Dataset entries
┏━━

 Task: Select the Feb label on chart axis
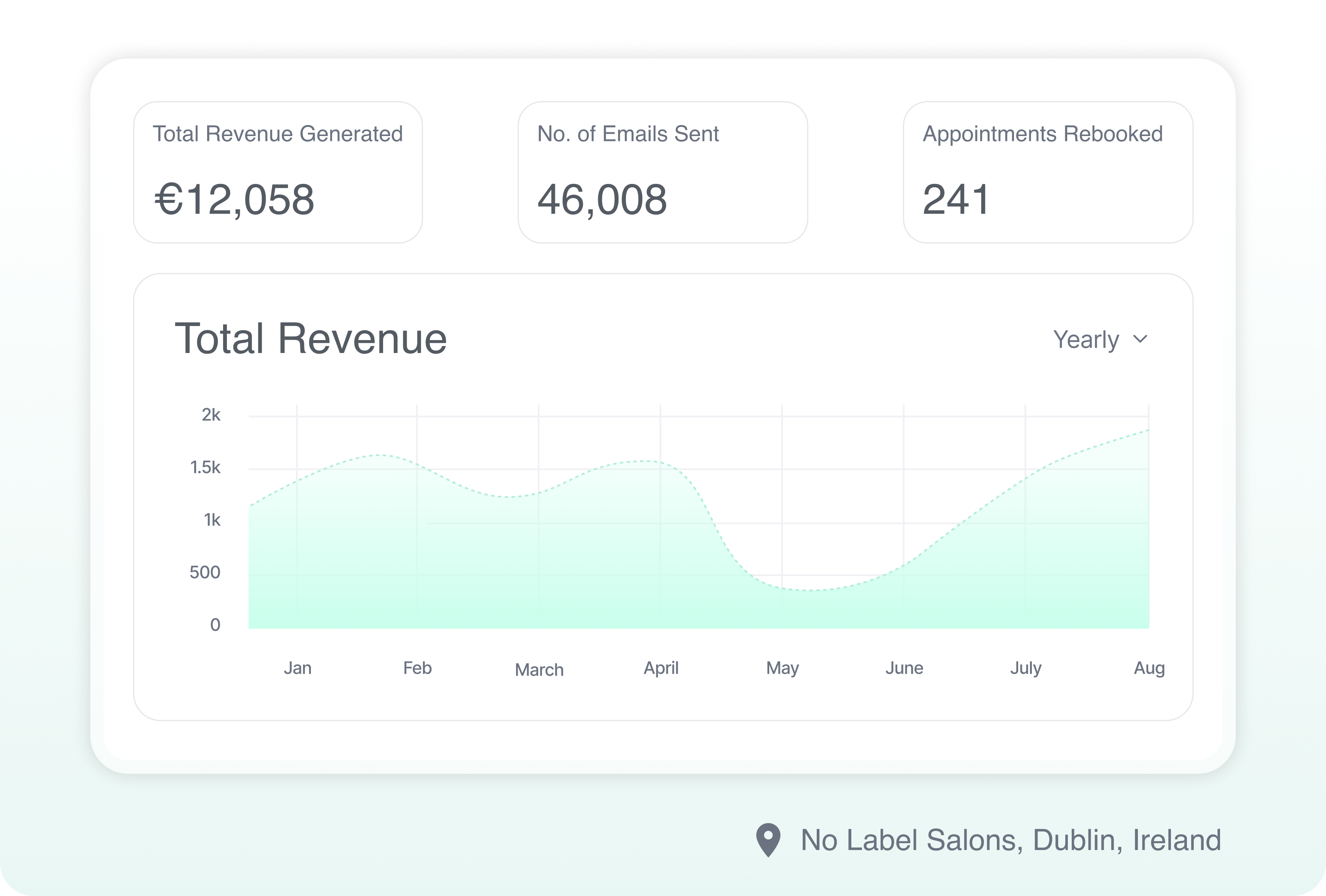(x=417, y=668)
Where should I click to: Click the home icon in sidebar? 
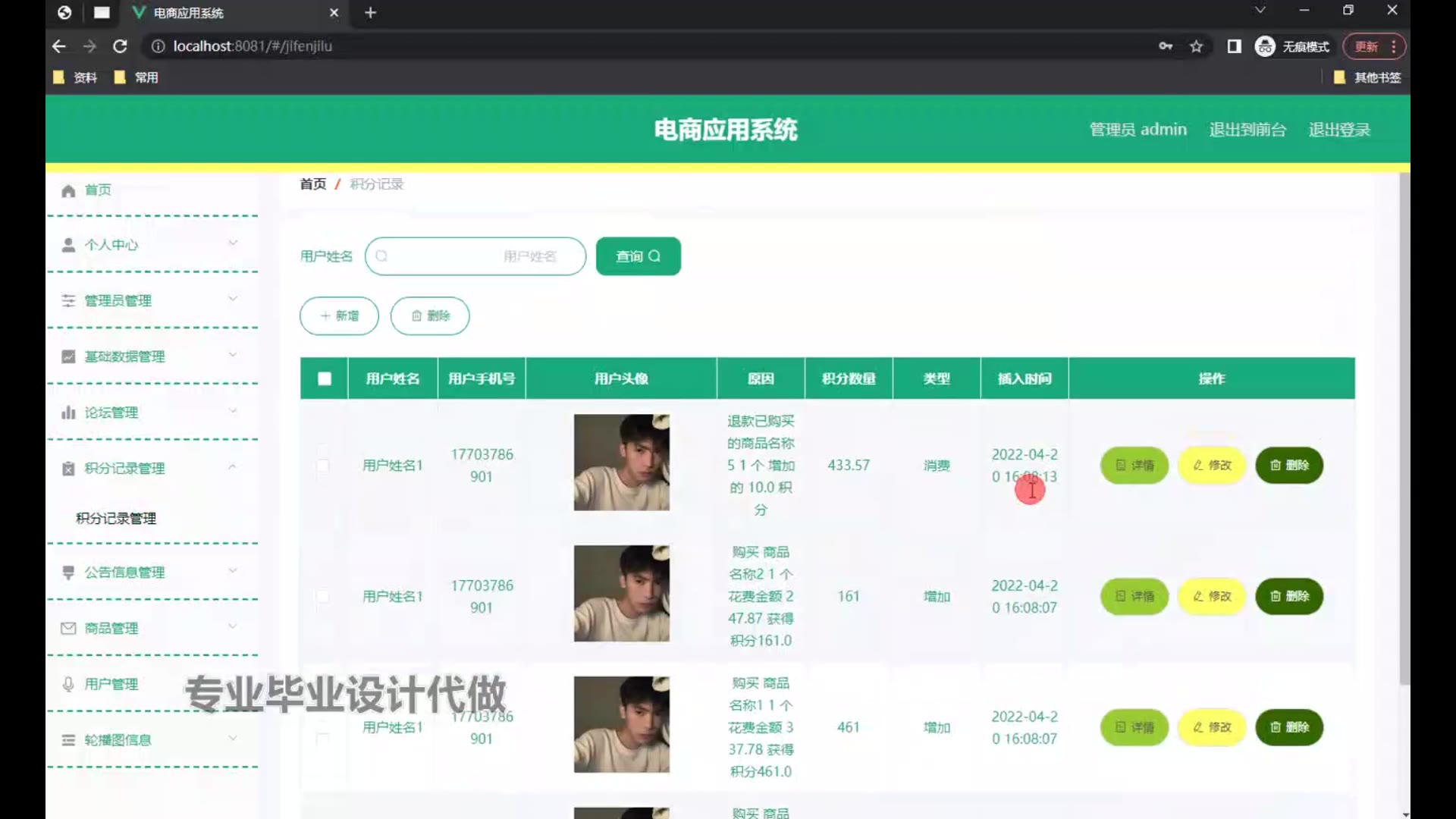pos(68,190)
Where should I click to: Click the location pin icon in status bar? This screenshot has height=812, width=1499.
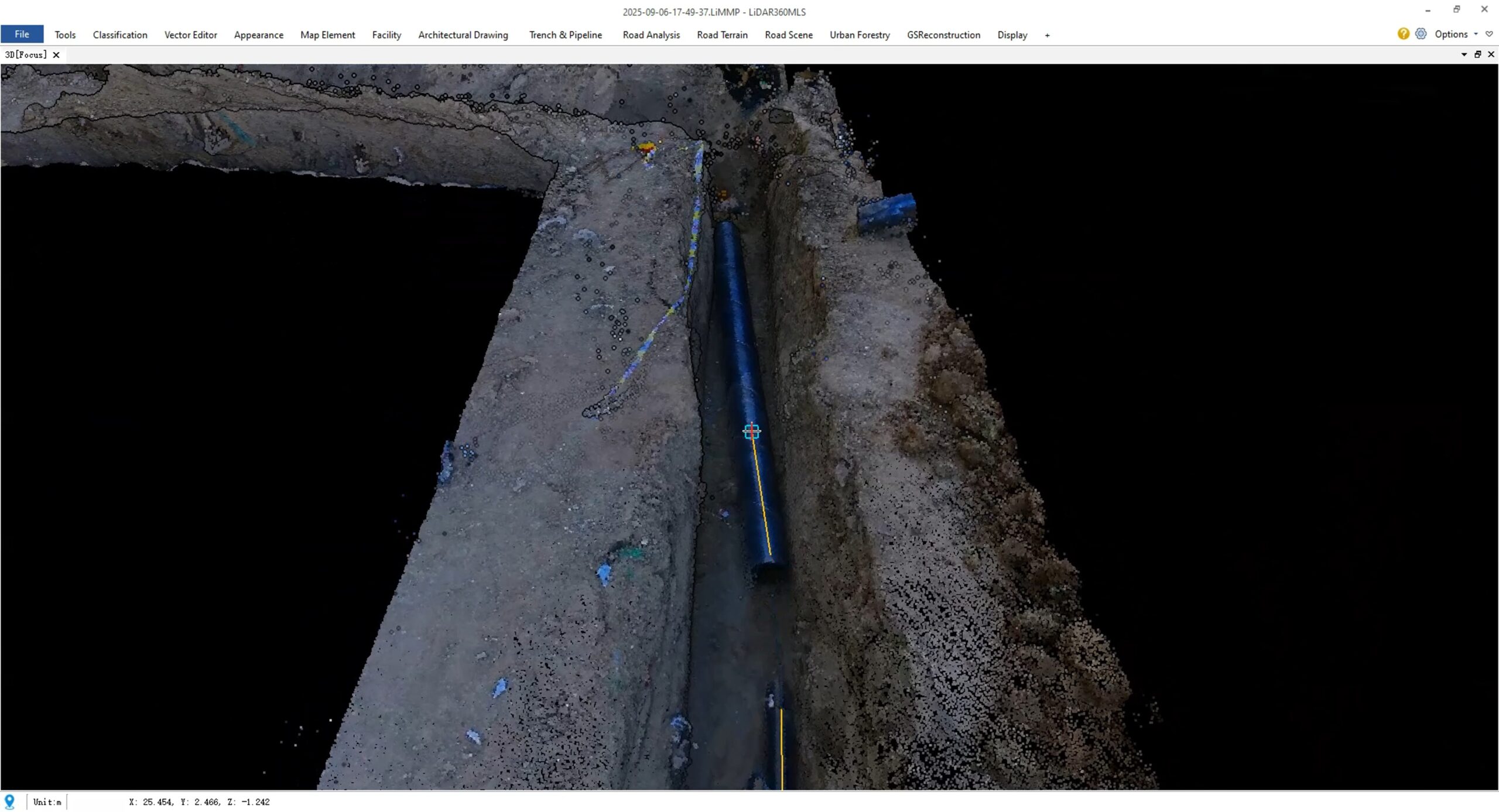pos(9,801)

┗━━

# [Directions for this task]
Leave out the pictures, then give all the records again exactly.

# [Reply to the task]
 Task: Select the Feb label on chart axis
(x=417, y=668)
Where should I click to: Click the home icon in sidebar? 
pos(68,190)
Where should I click to: Click the location pin icon in status bar? This screenshot has height=812, width=1499.
pos(9,801)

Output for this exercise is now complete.